Y realizó todos los actos y movimientos requeridos para dar una formidable somanta
a un muchacho imaginario, soltando puñetazos al aire, sin olvidar los puntapiés y
acogotamientos.
-¿Qué? ¿Ya tienes bastante? ¿No puedes más, eh? Pues con eso aprenderás para
otra vez.
Y así el vapuleo ilusorio se acabó a su completa satisfacción.
Tom volvió a su casa a mediodía. Su conciencia no podía ya soportar por más
tiempo el gozo y la gratitud de Amy, y sus celos tampoco podían soportar ya más la
vista del otro dolor. Becky prosiguió la contemplación de las estampas; pero como
los minutos pasaban lentamente y Tom no volvió a aparecer para someterlo a
nuevos tormentos, su triunfo empezó a nublarse y ella a sentir mortal aburrimiento.
Se puso seria y distraída, y después, taciturna. Dos o tres veces aguzó el oído, pero
no era más que una falsa alarma. Tom no aparecía. Al fin se sentó del todo
desconsolada y arrepentida de haber llevado las cosas a tal extremo. El pobre
Alfredo, viendo que se le iba de entre las manos sin saber por qué, seguía
exclamando: « ¡Aquí hay una preciosa! ¡Mira ésta!», pero ella acabó de perder la
paciencia y le dijo: « ¡Vaya, no me fastidies! ¡No me gustan!»; y rompió en
lágrimas, se levantó, y se fue de allí.
Alfredo la alcanzó y se puso a su lado, dispuesto a consolarla, cuando ella le dijo:
-¡Vete de aquí y déjame en paz! ¡No te puedo ver!

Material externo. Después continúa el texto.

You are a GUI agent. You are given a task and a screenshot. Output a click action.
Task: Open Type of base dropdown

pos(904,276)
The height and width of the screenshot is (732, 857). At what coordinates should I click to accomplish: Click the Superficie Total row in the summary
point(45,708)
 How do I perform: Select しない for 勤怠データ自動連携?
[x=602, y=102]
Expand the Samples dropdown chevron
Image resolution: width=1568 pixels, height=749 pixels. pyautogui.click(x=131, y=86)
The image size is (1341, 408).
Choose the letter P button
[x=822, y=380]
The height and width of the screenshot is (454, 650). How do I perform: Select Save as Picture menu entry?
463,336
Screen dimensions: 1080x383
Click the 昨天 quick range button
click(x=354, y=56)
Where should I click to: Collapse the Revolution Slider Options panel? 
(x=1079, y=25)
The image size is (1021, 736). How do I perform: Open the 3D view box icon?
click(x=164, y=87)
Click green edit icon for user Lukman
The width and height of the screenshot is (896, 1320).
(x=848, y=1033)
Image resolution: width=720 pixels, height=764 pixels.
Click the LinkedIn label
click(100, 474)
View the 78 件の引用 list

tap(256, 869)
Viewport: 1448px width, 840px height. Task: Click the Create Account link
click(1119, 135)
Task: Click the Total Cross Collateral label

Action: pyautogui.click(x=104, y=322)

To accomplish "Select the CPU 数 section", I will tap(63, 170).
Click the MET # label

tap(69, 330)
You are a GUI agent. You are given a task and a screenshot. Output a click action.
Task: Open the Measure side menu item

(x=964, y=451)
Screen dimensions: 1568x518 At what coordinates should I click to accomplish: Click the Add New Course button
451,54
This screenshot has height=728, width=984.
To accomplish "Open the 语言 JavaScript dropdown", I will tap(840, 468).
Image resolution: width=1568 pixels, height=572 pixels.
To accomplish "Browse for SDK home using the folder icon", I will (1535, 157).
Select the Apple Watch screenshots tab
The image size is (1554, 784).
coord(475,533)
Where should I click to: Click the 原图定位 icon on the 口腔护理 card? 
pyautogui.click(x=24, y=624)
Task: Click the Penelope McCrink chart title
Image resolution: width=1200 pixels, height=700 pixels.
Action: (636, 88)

El muchacho se quedó parado, preguntándose qué es lo que podía haber hecho,
pues Becky le había dicho que se estaría viendo las estampas durante todo el
asueto de mediodía; y ella siguió su camino llorando. Después Alfredo entró,
meditabundo, en la escuela desierta. Estaba humillado y furioso.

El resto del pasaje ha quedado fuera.